Obviously I don't have children so maybe that makes me immediately disqualified from commenting. Maybe it's obvious that every parent's main goal is to have children with "lives of purpose." I don't know about that, but I can comment on society's obsession with "purpose" and "meaning." Why has having "purpose" became an end all be all measure by which we judge success? Why can't we just be happy? Everything is go go go, achieve achieve achieve, do more more more.
Capitalism plays a role. In our current society, having money equals power, having power equals success, having success equals everything. But to what end? And at what expense? Why do we work so hard? It seemed that there was a time when you could have a job, leave the job at 5pm, and have enough to have a home, enough to make ends meet, enough to be well-respected and appreciated. Now everyone is always "so busy," stress is more common than non-stress, and it's a constant rat race just to come out even. There has to be a backlash at some point...right?

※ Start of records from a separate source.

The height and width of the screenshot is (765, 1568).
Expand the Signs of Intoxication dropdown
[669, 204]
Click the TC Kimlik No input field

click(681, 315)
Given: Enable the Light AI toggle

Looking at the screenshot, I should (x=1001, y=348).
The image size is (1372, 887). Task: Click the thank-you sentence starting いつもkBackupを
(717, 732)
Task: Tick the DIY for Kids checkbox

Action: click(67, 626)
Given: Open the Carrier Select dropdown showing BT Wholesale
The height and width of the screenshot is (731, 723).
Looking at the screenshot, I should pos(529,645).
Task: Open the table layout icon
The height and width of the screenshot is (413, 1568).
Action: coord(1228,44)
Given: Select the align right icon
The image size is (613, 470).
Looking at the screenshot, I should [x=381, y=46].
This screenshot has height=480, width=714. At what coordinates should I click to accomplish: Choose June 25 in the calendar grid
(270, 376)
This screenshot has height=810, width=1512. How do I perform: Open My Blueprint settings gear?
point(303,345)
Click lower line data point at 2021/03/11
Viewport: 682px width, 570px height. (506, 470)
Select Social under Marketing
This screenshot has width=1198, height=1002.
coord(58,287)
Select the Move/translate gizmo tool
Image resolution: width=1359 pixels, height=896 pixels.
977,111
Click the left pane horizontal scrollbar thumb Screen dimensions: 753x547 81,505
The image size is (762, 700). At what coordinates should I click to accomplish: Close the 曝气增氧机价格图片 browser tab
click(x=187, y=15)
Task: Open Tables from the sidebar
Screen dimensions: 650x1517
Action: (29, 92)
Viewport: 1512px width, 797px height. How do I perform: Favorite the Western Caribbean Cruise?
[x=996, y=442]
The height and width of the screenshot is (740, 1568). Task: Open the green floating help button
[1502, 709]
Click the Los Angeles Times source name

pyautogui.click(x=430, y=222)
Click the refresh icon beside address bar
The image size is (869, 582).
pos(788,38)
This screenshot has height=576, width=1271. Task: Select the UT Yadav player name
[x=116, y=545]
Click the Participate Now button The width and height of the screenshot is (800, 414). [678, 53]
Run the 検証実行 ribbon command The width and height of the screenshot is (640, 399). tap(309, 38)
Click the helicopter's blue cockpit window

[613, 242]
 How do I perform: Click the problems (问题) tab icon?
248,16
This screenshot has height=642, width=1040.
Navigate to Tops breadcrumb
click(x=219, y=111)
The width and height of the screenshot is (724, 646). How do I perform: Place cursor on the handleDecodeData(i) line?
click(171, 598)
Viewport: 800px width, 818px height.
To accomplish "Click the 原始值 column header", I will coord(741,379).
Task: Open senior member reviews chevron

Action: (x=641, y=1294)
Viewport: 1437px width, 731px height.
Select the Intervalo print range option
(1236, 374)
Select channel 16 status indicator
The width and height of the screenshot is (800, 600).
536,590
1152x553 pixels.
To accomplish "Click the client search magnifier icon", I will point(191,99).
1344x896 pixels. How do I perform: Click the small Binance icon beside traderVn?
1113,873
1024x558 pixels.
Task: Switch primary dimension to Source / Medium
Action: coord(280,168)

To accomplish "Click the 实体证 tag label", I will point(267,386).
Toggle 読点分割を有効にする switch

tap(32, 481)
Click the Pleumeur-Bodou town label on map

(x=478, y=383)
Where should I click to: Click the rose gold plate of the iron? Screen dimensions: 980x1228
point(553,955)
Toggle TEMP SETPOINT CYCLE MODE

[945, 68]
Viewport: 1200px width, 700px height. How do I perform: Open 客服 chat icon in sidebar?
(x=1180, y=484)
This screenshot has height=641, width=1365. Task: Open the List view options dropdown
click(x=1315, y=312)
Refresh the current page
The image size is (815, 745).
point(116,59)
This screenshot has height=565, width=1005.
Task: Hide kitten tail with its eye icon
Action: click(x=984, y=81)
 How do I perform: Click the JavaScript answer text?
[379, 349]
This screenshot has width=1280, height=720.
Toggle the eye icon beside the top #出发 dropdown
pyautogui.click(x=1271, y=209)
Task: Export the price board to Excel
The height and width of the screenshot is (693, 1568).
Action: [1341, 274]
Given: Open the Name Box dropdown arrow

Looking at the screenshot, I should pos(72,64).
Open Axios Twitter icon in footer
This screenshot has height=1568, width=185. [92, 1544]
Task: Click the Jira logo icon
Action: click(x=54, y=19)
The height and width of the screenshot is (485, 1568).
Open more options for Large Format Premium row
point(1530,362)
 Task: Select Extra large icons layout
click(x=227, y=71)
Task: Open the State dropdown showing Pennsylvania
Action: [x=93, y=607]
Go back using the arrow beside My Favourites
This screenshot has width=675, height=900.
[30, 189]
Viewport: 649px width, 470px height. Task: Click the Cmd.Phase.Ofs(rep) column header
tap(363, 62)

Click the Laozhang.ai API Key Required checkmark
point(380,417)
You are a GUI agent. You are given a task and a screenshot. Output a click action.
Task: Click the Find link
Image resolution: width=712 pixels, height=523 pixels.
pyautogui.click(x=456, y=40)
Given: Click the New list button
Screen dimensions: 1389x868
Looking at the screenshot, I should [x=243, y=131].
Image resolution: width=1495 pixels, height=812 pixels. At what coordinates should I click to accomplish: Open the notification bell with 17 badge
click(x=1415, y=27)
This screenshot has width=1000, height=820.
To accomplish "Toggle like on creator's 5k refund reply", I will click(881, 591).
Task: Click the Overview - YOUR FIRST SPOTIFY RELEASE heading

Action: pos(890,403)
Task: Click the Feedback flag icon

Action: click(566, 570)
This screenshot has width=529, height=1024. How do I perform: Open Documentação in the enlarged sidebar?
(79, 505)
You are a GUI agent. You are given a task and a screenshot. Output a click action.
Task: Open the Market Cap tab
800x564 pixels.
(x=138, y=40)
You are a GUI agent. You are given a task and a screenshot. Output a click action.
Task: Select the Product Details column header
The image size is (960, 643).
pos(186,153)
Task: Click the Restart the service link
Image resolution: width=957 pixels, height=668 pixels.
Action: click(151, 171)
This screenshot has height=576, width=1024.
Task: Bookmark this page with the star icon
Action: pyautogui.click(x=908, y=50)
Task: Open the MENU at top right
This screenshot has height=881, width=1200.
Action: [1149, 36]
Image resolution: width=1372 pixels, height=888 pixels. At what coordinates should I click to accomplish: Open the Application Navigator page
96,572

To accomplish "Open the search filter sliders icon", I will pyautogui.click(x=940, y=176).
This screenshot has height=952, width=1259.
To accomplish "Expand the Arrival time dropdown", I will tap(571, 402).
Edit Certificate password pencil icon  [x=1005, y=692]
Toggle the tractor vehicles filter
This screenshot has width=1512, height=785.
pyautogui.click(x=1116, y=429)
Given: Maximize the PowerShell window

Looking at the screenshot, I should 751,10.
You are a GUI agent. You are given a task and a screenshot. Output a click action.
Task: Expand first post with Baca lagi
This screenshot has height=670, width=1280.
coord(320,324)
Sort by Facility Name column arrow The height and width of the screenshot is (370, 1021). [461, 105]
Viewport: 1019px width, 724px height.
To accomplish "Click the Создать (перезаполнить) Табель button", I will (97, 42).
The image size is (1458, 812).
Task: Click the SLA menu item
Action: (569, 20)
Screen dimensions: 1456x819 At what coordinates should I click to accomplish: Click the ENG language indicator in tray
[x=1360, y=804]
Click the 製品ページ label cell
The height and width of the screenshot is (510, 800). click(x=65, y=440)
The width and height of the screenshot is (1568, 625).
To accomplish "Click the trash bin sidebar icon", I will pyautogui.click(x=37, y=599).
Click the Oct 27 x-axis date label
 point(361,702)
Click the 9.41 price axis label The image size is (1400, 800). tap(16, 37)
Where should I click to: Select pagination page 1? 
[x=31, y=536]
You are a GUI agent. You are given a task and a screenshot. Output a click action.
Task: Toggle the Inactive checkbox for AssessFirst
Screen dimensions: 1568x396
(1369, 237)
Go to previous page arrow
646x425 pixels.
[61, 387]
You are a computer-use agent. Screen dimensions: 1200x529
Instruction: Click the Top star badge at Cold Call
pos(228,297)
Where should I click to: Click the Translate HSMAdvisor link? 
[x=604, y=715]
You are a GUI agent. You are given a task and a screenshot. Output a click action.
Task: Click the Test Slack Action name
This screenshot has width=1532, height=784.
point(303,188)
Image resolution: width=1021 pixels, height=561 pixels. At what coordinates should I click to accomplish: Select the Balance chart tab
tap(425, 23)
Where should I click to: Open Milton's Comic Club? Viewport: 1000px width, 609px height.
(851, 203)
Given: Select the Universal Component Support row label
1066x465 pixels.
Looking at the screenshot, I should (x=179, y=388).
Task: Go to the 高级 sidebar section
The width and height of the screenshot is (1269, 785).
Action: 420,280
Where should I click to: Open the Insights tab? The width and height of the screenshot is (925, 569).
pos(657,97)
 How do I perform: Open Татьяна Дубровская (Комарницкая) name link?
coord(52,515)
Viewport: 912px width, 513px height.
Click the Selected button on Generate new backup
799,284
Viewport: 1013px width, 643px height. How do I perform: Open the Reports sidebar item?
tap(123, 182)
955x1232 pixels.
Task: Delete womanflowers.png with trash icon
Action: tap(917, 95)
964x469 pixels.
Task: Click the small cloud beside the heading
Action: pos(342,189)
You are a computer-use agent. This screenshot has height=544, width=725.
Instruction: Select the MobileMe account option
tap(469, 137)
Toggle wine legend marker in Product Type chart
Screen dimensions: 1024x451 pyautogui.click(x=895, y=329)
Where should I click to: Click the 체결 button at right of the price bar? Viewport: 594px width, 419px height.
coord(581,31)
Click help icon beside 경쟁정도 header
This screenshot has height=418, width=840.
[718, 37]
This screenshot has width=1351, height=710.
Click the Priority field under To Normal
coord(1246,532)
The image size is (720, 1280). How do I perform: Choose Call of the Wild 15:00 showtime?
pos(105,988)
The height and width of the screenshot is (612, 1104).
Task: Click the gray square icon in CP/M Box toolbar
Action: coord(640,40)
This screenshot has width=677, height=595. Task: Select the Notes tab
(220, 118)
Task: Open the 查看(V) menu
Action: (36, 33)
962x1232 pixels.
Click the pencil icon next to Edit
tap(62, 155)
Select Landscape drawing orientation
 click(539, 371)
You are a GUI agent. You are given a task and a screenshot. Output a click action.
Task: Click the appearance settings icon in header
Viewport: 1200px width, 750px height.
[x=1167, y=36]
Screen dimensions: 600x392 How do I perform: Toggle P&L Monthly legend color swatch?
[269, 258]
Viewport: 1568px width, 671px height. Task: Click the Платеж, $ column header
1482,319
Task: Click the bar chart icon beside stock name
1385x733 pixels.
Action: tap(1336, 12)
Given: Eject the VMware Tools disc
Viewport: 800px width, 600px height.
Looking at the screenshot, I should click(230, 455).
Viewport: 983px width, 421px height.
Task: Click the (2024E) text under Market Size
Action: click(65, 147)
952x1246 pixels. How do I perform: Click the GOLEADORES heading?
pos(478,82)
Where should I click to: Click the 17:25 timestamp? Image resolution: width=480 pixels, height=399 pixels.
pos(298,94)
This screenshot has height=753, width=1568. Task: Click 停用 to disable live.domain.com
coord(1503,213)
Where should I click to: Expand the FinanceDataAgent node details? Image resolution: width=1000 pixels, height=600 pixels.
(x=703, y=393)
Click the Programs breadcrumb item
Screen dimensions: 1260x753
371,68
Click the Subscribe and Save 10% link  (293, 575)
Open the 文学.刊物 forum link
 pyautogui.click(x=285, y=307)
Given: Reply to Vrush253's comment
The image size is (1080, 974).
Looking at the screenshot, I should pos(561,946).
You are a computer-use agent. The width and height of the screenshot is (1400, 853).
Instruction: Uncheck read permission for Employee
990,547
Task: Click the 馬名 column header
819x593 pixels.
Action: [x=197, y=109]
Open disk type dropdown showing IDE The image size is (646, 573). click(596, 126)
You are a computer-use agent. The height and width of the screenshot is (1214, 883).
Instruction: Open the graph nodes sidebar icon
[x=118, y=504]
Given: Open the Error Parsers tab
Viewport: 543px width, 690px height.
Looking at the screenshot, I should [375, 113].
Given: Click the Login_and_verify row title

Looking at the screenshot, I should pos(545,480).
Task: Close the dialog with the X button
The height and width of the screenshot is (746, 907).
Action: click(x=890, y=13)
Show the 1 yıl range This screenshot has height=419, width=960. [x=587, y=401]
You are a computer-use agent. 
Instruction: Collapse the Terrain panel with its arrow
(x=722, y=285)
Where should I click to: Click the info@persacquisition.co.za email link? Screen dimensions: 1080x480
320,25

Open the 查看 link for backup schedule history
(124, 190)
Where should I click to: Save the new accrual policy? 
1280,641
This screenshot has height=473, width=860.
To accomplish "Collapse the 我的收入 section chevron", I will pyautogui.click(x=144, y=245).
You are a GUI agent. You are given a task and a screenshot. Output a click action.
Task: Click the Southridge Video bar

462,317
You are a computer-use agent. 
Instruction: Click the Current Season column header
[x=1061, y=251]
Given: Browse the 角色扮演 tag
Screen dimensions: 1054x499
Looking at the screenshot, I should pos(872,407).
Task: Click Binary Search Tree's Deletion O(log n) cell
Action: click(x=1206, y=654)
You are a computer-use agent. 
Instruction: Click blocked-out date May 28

In my time not working (at least in the traditional 9-5 sense), I've noticed a shift in myself. When people first asked what I was doing with my time, I quickly mentioned that I was working with a career counselor, doing some consulting, and learning yoga. I felt pressure to name accomplishments, ensure others that I was doing something to "stay in the game." Why? Why couldn't it be okay for me to be reading crappy books and floating on the raft in the sun? I was happy. Happier than I'd been in a long time. Why did I feel the constant need to demonstrate "success?" I've started to admit that my summer was for me, for my relaxation and rejuvenation, and admitting that I read historical romances, colored mandalas, and enjoyed being with my dog.
There are more layers to this. For example, somehow women are supposed to have demanding, high-powered jobs and also be amazing mothers. Don't get me wrong, I am enormously grateful for the fact that being part of the workforce is even an option for women, but it sure would be nice if caregiver policies caught up, the impossibility of one-earner households would be addressed, and the continued prevailing notion that if you're not a mother, you're not a woman might be challenged.
All I'm saying is that I think it is 100% legitimate and even the best option for some people to just be. To not choose a path where long hours and stress are pushing you up the rungs of a hierarchical ladder. To not strive for some greater purpose, deep meaning, or extreme success.
At lunch with a friend earlier this week, we chatted about this very notion. She said she thought it was time for a revolution. So take a deep breath. Drop the expectations and the pressures and the external motivations. Know that you being you is enough. Or try anyway. It's all easier said than done.